COUNTERPOINT – Emmanuel Macron's ambition is to lead a major pro-European campaign, by weakening the opposition a little more.
Return to the initial scenario. For twenty years, from 1979 to 1999, French MEPs were elected on national lists. In 2003, taking up a proposal from the Gaullist Michel Barnier and the socialist Pierre Moscovici, the Raffarin government passed a territorial division, creating eight large regions.
The stated reason was noble: to bring the elected representatives closer to the citizens and to interest the French more in Europe. If that was the objective, the fiasco was total. After three elections according to this division, who knows their MEP? Who could believe it when Dunkirk finds itself in the same constituency as Mont-Saint-Michel, when Brest has the same representatives as Angoulême, when Pau votes with Mende, Chartres with Aurillac... and Nouméa with Fort-de- France! And without having provoked it, the supposed rapprochement between voters and elected officials coincided with their distance from the polls. Between 39,3% and 53,2% from 1979 to 1999, abstention reached 59,4% in 2009 and 57,26% in 2014.
For La République en Marche, the electoral interest is obvious. Even if his victory in the legislative elections ensures him a wide coverage of the territory, his youth deprives him of sufficient anchorage for local campaigns.
But returning to a national constituency is not only taking note of the failure of the regionalization of the ballot. Nor even align with the practice of 22 of the 28 countries of the Union – the other five countries being divided into constituencies being the United Kingdom, Italy, Ireland, Poland and Belgium. Choosing a voting system always means making a political decision. One of the architects of the 2003 reform confides it bluntly: “We had abolished the national lists to piss off Bayrou and Le Pen.” These two calculations are no longer relevant for the 2017 executive.
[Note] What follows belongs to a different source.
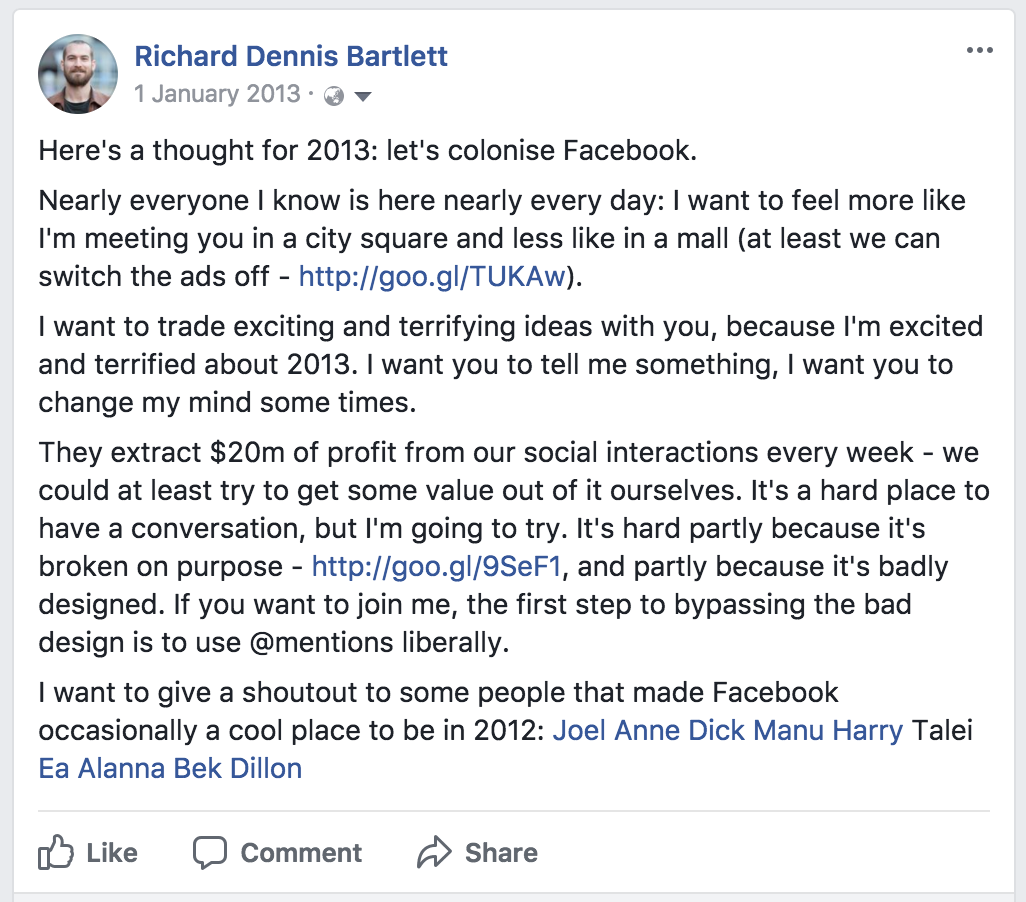This screenshot has height=902, width=1026.
Task: Click the globe public privacy icon
Action: 335,96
Emmanuel Macron's ambition is to lead a major pro-European campaign. In other words, to nationalize the ballot. And at national stake, national lists. For La République en Marche, the electoral interest is obvious. Even if his victory in the legislative elections gives him wide coverage of the territory, his youth deprives him of sufficient anchorage for local campaigns, while the Macron "brand" is the best poster for a national campaign.
The list of the presidential majority will seek to embark the most fervent pro-Europeans of each camp. By drawing on the UDI, at LR, at the PS…
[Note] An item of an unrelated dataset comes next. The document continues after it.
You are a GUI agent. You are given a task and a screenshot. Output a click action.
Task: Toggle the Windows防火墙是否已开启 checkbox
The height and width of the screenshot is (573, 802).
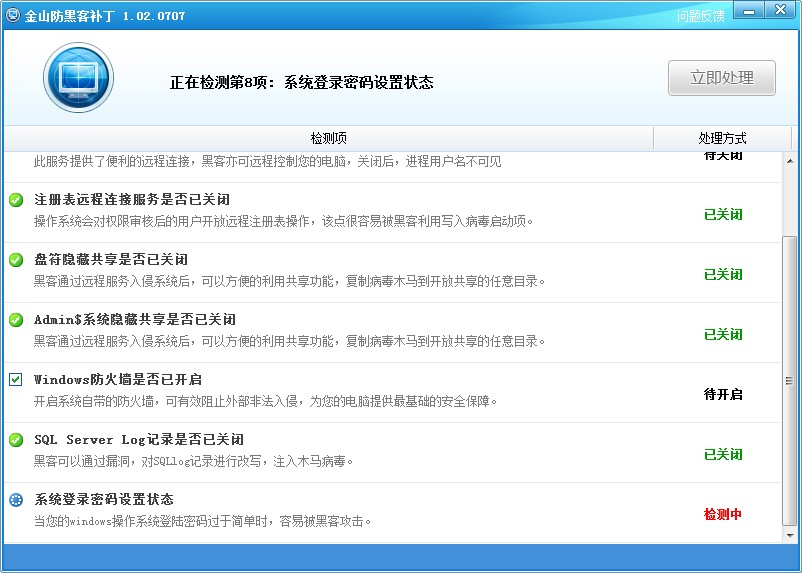click(x=15, y=379)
Above all, the Head of State identifies with a resolutely pro-European and even federal line, as he developed it in his speech of September 26 at the Sorbonne. He who claims to have broken the left-right divide wants to establish a new divide between “openness” and “retreat” of which the European question would be the best illustration. Among the electoral experts of the executive, we assume that we want to make the next European elections a frontal clash between “pro and anti-Europeans”. A clash between two sharp speeches, one embodied by the President of the Republic and the other carried jointly and symmetrically by Marine Le Pen and Jean-Luc Mélenchon.
This would have the effect – or in any case the objective – of obscuring the campaign of the Republicans and the PS, whose positions are both more nuanced and more diverse within them on Europe. A way to continue the relegation of the two major parties that alternated in power until his election.
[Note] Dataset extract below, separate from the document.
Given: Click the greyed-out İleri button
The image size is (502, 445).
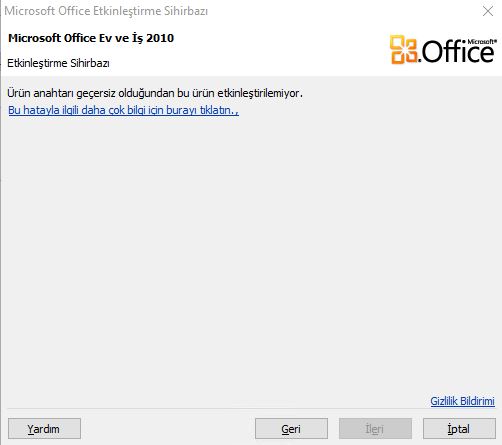Looking at the screenshot, I should point(375,429).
And Macron dreams of going all the way with logic. The list of the presidential majority will seek to embark the most fervent pro-Europeans of each camp. Beyond LREM and the MoDem therefore. By drawing from the UDI, from the Republicans, the radicals, the ecologists, the socialists...
After Act I, which took place the day after the presidential election, Emmanuel Macron's objective is thus to bring about Act II of political refoundation. By widening its majority a little more. By weakening the opposition a little more.